Lior’s birth was incredibly traumatic. After a short labor I arrived to the hospital ten centimeters dilated and he was born via vacuum-assisted delivery within the hour. Three days later we were in the ER for elevated bilirubin levels. My husband had started a new job a month before Lior's birth so he was back at work after three days at home with us. There was a lot of tears and a lot of just me and L trying to figure things out the two of us. In the thick of early postpartum it was pure survival mode.
Breastfeeding did not come easy – my milk took almost two weeks to fully come in, and even after Lior’s tongue tie was corrected it took months to establish a good feeding relationship. I constantly battled with clogged ducts since he couldn’t efficiently empty my breasts and was married to the breast pump 8-12x/day. When I imagined what life would be like once Lior arrived earth side it never crossed my mind that I would have such trouble feeding him. Breastfeeding added a whole layer of stress those early weeks, and while I'm grateful I muddled my way through it I now better understand why people choose not to.

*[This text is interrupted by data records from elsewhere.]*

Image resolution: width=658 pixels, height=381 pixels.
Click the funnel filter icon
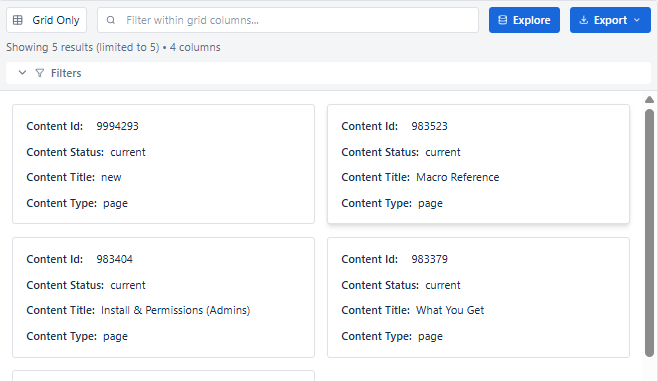[x=39, y=73]
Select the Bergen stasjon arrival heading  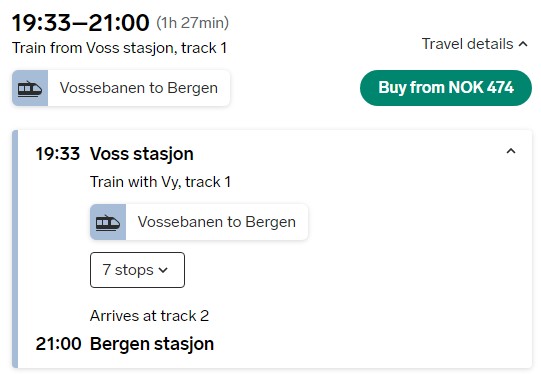pyautogui.click(x=152, y=344)
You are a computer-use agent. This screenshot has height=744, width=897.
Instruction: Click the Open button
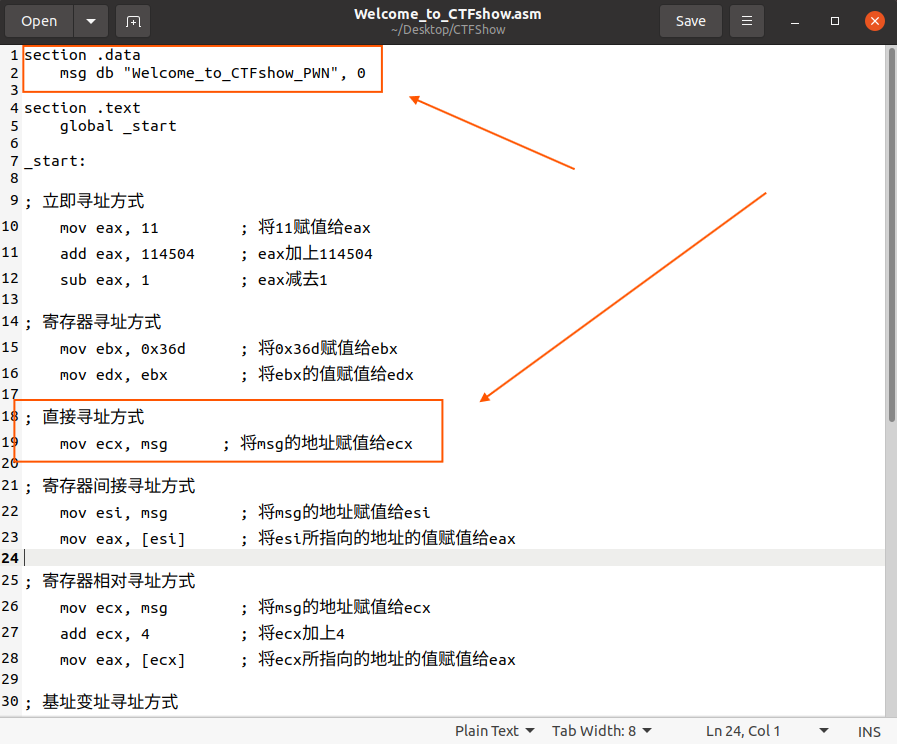click(39, 21)
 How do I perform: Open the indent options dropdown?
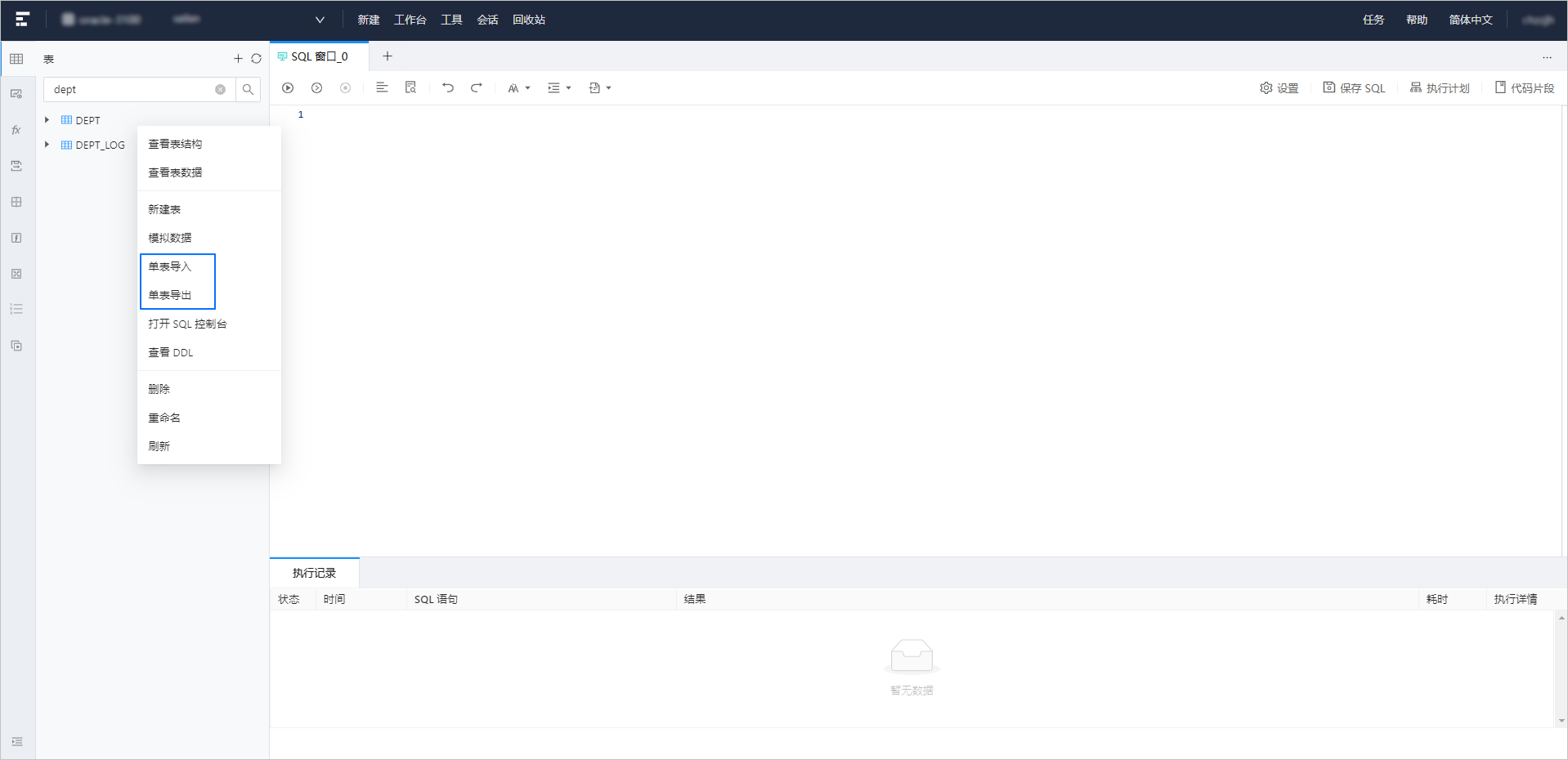click(559, 88)
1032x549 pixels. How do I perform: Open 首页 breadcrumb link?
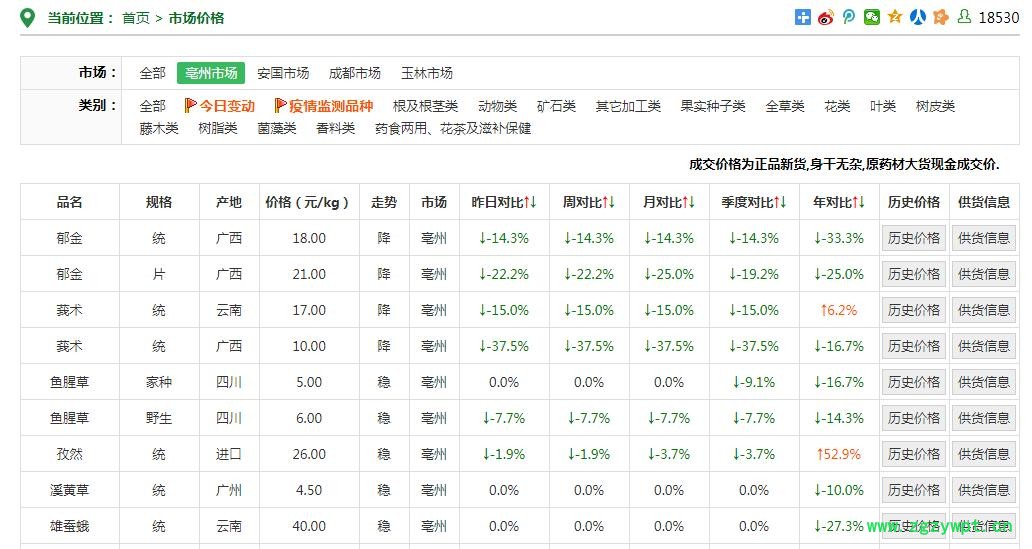[136, 18]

I've also struggled with a lot of guilt postpartum. Guilt that Lior is here and healthy; that he will never know his older brother; that I am feeling so much happiness in watching him grow and thrive. I'm still very much working through this.
What is your truth?
I can be grieving and still find joy. For the longest time I kept asking myself, when will the pain go away? The truth is the pain never goes away; it gets softer as time goes on, and it doesn't control my every waking thought like it once did. This took time and patience, trust and acceptance, countless hours of therapy and so much work on my relationship with myself and others. Pregnancy loss robs you of many things - your innocence, a year of "firsts", the ability to say your child's name in normal conversation. But there is so much to be grateful for. I choose to see all the light and beauty. There will always be a void, but my life is SO FULL.
Why did you choose to participate in this movement and share your story?
If my story about ending a wanted pregnancy for medical reasons reaches just one mother who is going through something similar, experiencing the isolation I did back in January 2017 and is the slightest bit comforted knowing she isn't alone then sharing today so publicly will have been worth it.